With divorce being at an all-time high, it’s so important to make sure you are making the right decision when getting hitched. You don’t want to look back in years to come and regret your decision. However, it can be hard to know when it’s the right time to commit. After all, you might feel like it’s true love, but then years down the line you realize they are not right for you. Here are some signs or tips that I’ve come up with that have been on my mental checklist.
You have got past the lust stage
When you are in the early stage of your relationship, it’s easy to make a mistake by getting married. After all, if you are in the stage of lusting over your partner, you can’t imagine being with anyone else. But when the passion fades, a lot of couples find that they have nothing in common. Make sure you get to know each other properly before tying the knot. There needs to be more to the relationship than just desire. You need to have a strong friendship which will keep you solid.

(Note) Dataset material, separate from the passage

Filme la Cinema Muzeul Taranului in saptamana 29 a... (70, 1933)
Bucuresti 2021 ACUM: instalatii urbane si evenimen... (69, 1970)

You’ve been through some tough times
If you have been through some hard times and have come out the other side, it’s probably a good sign that you might be ready to commit. After all, it shows you stuck together even when things were rubbish. And that’s a good start for a wonderful marriage together. After all, once you are married, you will become a team, rather than an individual. As it says on http://www.yourtango.com/, you need to have each other’s backs if you are ready to say ‘I do.’ I personally hate fighting but having arguments and being able to move past them shows healthy signs of maturity.
You are both financially stable
Weddings are expensive. Everything from the venue to the dress can end up costing a couple a fortune. And they often have to spend years paying it back! You should only plan to get hitched if you can afford to do so. If you decide to get married and struggle to afford the cost, it can cause the relationship to fold before you have even reached the aisle. Work out all the costs before heading down the marriage route. You can look online on sites like www.ourstart.com to find ideas of things you need. That way, you can know whether you are financially ready for the next step! You can also go on pinterest for some wedding ideas and create some decor yourself. Etsy also has amazing products such as weddings rings and wedding dresses that are gorgeous for less of the price!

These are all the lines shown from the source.